Karlsruhe richtet über die Hinterzimmer-Politik

Karlsruhe · In der Politik wird manchmal sehr hart um einen Kompromiss gerungen: Als letzten Schritt muss so manches Gesetzesvorhaben daher den Weg über den Vermittlungsausschuss oder informelle Runden gehen. Inwieweit hier bei der Suche nach dem Konsens verfassungsrechtliche Formalien eingehalten werden müssen, prüft das Bundesverfassungsgericht ab heute.

(Az.: 2 BvE 1/11)

Den Richtern liegt eine Klage der Bundestagsfraktion der Linken vor. Diese sieht sich bei der Hartz-IV-Reform 2011 in ihren verfassungsrechtlich verbrieften Rechten verletzt. Sie kritisiert, bei einer vom Vermittlungsausschuss eingesetzten Arbeitsgruppe und bei einer informellen Gesprächsrunde übergangen worden zu sein.

Die Hartz-IV-Reform war vom Verfassungsgericht verlangt worden. Doch der von der damaligen schwarz-gelben Koalition ausgearbeitete Vorschlag zur Erhöhung des Regelsatzes und zum Bildungspaket für bedürftige Kinder scheiterte im Dezember 2010 im Bundesrat. Es war ein Fall für den Vermittlungsausschuss, der sich aus 16 Vertretern der Länder und 16 nach den Fraktionsstärken ausgewählten Abgeordneten des Bundestages zusammensetzt. Dieser setzte wiederum eine Arbeitsgruppe ein. Sie sollte erste Kompromissmöglichkeiten sondieren. Auf Bundestagsseite waren dort Union und SPD mit je drei Abgeordneten vertreten, Grüne und FDP mit je einem. Die Linke ging leer aus. Erst als sie beim Verfassungsgericht einen Eilantrag einreichte, bekam sie einen Platz.

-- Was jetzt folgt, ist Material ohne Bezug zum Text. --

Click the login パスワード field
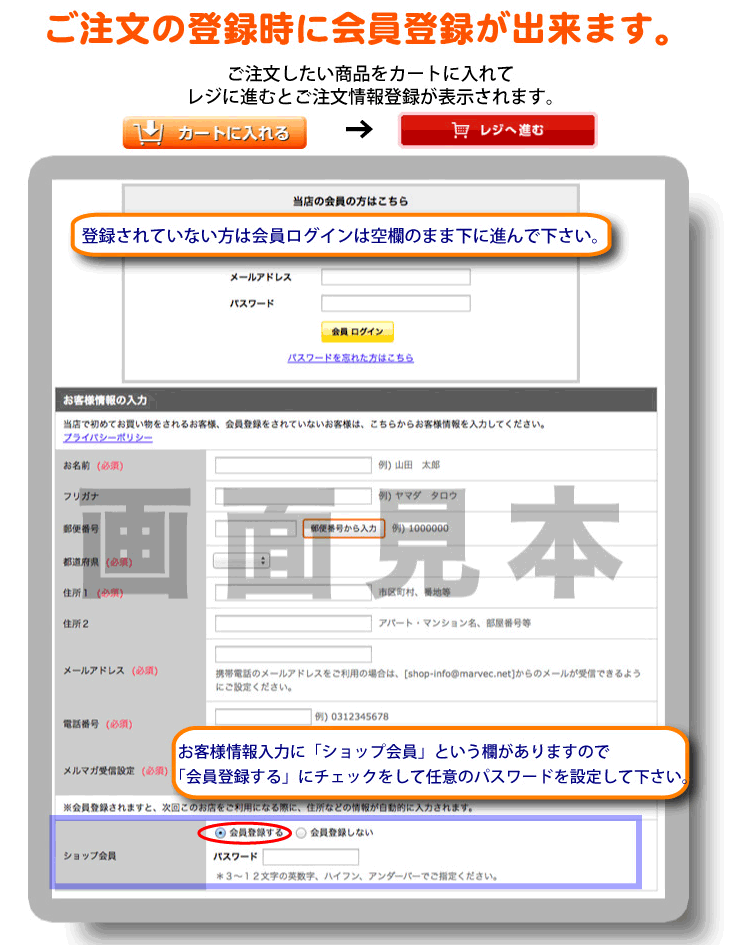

Aber die Arbeitsgruppe konnte sich nicht auf einen mehrheitsfähigen Vorschlag einigen. Man beschloss daher im Januar 2011, sich in einer informellen Gesprächsrunde zu treffen. Hier war die Linke wieder nicht mit im Boot. Wer überhaupt daran teilgenommen hat, ist unklar.

Die Linke sieht deswegen ihre Parteienrechte verletzt. Sie will erreichen, dass sich auch die Zusammensetzung der Arbeitsgruppen und Gesprächsrunden streng spiegelbildlich nach der des Bundestags richtet - und die kleinen Oppositionsparteien so zum Zuge kommen.

Der Prozessverteidiger des Vermittlungsausschusses, Staatsrechtler Heinrich Amadeus Wolff, sieht das anders: "Beim Vermittlungsausschuss geht es um den Versuch, eine schnelle Lösung für politische Meinungsverschiedenheiten zu finden", sagt er. Je stärker dieser Prozess formalisiert werde, desto schwerer werde der Konsens.

Die Richter wollen - wie aus ihrer Verhandlungsgliederung hervorgeht - auch die Funktion von Arbeitsgruppen und Gesprächsrunden prüfen. Dabei könnte zur Sprache kommen, wie die Politik in Berlin überhaupt funktioniert. Ob die offiziellen Gremien das bestimmende Moment für einen Konsens sind oder die inoffiziellen Gespräche im Hinterzimmer.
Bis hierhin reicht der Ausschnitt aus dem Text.